- _Prompt_: Rewrite the lines from the line with "Where should I click to: Open" to the line with "pyautogui.click(x=913, y=86)", both included, as a JSON list of strings with one string per line and blank lines omitted.
######
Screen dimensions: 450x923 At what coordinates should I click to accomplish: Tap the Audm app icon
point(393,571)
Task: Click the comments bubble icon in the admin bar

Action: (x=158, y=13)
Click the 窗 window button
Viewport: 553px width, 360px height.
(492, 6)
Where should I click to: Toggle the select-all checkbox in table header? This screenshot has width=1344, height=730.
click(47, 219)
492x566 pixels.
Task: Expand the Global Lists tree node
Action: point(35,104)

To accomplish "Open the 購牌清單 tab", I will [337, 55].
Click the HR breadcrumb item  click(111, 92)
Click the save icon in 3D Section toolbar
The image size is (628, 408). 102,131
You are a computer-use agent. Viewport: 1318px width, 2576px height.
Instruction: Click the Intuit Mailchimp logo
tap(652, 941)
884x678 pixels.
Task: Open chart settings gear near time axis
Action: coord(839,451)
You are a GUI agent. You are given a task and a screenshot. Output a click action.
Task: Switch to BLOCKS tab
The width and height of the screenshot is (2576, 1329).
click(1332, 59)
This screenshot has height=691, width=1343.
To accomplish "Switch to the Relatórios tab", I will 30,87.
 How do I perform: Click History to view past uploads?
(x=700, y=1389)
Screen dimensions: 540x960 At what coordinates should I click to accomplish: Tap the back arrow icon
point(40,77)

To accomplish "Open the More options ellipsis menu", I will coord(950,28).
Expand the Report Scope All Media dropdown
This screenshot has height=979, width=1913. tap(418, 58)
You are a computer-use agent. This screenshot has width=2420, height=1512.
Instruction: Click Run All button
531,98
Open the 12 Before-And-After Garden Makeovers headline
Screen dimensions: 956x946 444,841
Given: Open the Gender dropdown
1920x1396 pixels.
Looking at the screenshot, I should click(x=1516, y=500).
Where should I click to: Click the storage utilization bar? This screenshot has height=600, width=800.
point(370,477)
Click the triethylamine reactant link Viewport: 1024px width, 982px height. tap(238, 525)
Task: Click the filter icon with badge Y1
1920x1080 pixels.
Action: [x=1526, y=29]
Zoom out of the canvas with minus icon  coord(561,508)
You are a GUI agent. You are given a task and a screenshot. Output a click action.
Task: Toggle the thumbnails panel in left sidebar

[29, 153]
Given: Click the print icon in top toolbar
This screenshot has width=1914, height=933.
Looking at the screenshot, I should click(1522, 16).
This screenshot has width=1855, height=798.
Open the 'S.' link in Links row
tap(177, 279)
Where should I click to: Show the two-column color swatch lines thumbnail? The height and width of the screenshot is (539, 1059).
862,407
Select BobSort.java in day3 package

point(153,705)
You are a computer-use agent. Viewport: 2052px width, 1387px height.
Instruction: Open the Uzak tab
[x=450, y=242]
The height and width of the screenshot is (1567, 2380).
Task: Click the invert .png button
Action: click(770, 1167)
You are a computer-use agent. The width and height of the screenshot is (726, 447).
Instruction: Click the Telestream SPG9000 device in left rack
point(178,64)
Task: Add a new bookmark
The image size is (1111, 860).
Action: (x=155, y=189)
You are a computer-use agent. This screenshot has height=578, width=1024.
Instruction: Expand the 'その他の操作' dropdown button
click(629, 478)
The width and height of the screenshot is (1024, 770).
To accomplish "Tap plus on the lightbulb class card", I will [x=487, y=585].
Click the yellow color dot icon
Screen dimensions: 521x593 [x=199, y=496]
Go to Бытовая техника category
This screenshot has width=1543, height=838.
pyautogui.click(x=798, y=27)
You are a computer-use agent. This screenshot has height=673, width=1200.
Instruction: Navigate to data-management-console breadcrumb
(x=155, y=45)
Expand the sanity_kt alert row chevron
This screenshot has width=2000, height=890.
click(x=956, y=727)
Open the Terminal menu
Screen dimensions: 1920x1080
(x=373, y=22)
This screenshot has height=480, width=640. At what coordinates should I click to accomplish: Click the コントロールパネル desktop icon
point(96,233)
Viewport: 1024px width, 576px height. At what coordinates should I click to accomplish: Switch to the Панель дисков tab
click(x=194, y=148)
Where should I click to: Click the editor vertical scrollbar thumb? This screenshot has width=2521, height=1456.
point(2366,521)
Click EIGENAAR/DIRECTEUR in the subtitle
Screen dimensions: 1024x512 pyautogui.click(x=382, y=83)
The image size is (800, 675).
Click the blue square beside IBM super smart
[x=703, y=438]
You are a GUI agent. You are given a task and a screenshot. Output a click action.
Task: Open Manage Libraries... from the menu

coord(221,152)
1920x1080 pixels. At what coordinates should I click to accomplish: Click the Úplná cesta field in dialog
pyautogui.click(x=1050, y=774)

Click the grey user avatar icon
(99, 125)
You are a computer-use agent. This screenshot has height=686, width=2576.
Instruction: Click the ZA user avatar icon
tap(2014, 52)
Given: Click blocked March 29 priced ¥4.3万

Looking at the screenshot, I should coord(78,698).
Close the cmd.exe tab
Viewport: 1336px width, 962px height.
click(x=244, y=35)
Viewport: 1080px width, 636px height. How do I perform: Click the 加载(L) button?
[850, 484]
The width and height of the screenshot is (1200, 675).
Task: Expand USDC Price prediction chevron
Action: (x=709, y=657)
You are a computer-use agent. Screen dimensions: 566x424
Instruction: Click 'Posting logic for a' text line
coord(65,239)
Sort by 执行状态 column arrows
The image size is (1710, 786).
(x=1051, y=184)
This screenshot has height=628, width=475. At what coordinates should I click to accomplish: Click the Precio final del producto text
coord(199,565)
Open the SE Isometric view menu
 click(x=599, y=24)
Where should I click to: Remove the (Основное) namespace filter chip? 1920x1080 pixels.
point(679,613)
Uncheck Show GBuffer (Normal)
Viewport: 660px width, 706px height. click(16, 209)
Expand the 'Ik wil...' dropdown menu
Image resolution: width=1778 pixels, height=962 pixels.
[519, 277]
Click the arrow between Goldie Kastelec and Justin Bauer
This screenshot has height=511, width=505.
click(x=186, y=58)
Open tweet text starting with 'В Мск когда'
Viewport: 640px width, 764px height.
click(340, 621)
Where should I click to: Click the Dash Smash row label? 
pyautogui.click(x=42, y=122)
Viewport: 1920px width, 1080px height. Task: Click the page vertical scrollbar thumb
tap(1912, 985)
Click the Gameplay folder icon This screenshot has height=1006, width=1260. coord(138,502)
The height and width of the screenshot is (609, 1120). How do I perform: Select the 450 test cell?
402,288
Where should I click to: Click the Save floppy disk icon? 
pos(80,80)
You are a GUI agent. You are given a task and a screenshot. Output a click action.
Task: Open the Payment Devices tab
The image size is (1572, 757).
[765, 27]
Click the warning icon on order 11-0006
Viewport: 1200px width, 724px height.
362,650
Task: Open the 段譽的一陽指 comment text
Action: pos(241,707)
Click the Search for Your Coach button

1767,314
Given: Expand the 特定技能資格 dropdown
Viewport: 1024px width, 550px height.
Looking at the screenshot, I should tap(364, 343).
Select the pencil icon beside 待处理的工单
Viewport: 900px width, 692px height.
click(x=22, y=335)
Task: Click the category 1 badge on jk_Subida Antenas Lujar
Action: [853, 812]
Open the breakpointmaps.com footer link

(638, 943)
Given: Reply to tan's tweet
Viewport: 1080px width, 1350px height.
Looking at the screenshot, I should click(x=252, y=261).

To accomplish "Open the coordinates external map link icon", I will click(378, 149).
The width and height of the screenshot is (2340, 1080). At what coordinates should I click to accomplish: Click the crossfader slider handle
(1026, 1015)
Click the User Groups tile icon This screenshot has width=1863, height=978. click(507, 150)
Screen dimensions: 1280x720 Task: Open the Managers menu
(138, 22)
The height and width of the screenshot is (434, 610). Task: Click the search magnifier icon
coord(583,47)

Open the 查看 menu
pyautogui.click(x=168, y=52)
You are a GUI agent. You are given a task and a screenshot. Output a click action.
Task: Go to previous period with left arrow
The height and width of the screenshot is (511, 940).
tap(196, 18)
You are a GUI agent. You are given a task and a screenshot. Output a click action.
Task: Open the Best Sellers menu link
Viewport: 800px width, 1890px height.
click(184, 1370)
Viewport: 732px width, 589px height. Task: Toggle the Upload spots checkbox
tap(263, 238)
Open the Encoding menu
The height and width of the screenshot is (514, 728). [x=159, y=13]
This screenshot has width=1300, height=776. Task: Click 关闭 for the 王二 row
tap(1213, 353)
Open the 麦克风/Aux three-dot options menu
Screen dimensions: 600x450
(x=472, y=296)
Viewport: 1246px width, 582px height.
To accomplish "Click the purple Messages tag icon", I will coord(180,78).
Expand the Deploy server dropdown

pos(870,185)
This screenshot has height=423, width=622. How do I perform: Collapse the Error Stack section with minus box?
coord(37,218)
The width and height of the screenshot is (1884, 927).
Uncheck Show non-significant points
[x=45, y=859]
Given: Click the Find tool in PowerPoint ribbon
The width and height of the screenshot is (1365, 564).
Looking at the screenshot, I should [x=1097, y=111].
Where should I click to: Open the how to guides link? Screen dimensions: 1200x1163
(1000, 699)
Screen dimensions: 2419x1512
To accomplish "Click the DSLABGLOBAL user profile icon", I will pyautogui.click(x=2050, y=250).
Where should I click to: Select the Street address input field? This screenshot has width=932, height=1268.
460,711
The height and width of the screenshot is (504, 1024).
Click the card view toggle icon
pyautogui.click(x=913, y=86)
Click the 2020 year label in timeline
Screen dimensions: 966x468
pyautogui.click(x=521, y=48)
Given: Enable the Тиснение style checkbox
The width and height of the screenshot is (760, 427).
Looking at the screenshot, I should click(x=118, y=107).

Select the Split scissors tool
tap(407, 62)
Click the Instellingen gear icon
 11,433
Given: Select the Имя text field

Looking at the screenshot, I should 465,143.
######
- _Answer to the exercise_:
[
  "Where should I click to: Open the how to guides link? Screen dimensions: 1200x1163",
  "(1000, 699)",
  "Screen dimensions: 2419x1512",
  "To accomplish \"Click the DSLABGLOBAL user profile icon\", I will pyautogui.click(x=2050, y=250).",
  "Where should I click to: Select the Street address input field? This screenshot has width=932, height=1268.",
  "460,711",
  "The height and width of the screenshot is (504, 1024).",
  "Click the card view toggle icon",
  "pyautogui.click(x=913, y=86)"
]